[Crítica] Dumbo

Clássico da animação de 1941, Dumbo é ambientado num cenário circense, onde os animais são levados alegremente de trem de uma aldeia a outra a fim de entreter o público com seus números e gracinhas. Entre uma dessas viagens, uma atrapalhada cegonha entrega um filhote à senhora Jumbo, sendo o animalzinho tratado como motivo de chacota graças as suas orelhas avantajadas.

Dumbo é o apelido pejorativa que as elefantas mais idosas dão ao bebê, que é tratado mal não só por elas, mas também pelos humanos que frequentam o circo. Quem ajuda o protagonista é o ratinho Timóteo (Timothy Q. Mouse, no original), como propósito de subversão ao clichê de que os elefantes teriam fobia de pequenos roedores. Timóteo se mostra como a voz da razão do elefantinho, uma representação bastante similar do que foi feito um ano antes na figura do Grilo Falante, em Pinóquio.

Após muita rejeição impensada, piorada pela questão de tentativas de integração em números circenses se mostrarem nulas, Dumbo é tornado um palhaço, uma classe considerada mais baixa na hierarquia do circo. Além disso, o juramento feito pelas senhoras demarca outra situação, de segregação de uma criança ainda, que é separada de sua mãe e é obrigada a trabalhar sem apoio algum daqueles que deveriam ser o seu povo.

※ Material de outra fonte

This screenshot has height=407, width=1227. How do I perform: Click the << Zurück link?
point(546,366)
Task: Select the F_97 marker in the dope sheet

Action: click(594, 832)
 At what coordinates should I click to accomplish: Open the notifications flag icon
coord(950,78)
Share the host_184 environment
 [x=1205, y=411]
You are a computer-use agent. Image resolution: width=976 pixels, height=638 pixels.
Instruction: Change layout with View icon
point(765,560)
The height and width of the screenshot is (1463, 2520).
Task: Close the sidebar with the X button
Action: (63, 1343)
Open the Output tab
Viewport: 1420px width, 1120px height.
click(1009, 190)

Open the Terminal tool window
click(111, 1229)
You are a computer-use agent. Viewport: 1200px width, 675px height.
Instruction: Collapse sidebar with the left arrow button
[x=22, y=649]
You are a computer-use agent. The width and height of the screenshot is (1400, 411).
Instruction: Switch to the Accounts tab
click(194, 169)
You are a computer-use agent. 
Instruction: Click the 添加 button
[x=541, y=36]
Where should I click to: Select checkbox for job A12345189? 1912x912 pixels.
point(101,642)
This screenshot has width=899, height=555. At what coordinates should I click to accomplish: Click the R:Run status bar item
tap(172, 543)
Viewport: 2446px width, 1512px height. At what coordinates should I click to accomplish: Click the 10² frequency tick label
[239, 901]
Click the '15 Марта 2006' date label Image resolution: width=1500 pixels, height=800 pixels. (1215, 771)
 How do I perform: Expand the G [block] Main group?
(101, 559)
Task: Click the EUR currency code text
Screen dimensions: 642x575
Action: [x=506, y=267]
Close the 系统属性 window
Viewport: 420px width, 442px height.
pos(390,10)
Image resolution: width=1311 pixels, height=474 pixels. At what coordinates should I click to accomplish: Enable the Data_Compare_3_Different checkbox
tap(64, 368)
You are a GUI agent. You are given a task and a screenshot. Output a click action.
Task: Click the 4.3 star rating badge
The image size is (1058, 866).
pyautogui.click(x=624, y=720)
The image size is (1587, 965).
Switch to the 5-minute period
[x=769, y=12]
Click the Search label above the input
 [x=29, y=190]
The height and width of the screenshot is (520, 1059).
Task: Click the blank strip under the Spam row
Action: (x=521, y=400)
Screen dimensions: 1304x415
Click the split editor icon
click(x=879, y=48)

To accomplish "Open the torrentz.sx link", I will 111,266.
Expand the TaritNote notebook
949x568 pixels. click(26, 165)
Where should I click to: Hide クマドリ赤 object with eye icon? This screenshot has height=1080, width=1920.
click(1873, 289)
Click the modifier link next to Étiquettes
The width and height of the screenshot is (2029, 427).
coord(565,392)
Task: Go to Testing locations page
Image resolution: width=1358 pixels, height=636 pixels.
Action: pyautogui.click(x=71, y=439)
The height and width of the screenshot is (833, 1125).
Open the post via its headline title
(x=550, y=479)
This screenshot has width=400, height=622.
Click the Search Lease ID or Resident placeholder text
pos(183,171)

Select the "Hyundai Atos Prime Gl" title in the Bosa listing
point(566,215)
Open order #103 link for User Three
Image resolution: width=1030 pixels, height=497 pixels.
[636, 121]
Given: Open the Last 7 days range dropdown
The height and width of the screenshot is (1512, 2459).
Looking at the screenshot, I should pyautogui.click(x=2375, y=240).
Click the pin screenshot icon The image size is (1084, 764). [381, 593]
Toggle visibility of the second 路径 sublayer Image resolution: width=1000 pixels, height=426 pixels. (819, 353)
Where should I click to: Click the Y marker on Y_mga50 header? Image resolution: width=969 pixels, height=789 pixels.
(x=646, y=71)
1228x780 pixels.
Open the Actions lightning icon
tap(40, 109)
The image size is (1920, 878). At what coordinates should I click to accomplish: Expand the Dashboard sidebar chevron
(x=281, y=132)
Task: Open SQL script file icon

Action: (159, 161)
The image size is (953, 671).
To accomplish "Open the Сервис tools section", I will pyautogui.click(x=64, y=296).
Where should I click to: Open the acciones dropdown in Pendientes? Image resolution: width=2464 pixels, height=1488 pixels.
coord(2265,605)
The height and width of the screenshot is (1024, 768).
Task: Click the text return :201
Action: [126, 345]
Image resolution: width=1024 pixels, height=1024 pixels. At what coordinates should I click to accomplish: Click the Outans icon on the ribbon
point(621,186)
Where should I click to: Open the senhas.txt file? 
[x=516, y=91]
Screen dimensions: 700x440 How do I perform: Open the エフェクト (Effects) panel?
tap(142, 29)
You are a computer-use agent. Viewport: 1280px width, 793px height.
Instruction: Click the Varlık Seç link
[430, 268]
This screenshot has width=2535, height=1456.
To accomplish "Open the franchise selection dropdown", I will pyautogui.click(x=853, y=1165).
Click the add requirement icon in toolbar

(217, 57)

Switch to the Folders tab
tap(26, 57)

A relação mais forte do longa certamente é a entre mãe e filho, com Jumbo sendo acorrentada sem entenderem o motivo que a fez agir de maneira descontrolada, sem ter qualquer percepção mínima de sensibilidade. A historia possui inúmeros momentos musicais, como era praxe nas animações da época. O trabalho musical e de som faz grafar ainda mais tanto a jornada de crescimento do herói quanto suas capacidades de planar, com um trabalho de som muito esmerado, que fazia o pesado animal se assemelhar a um avião quando conseguia enfim voar.

Os sessenta e quatro minutos de filme parecem até mais extensos, diante da mágica história apresentada, que tem um final abrupto, após finalmente o jovem assumir sua identidade como um animal fantástico e digno de honrarias e holofotes. Dumbo apesar de ser uma obra simples e sucinta levanta questionamentos a respeito de preconceito e intolerância de maneira bem palatável e não didática, em um função muito nobre por conseguir transmitir tais mensagens para uma plateia mais novas.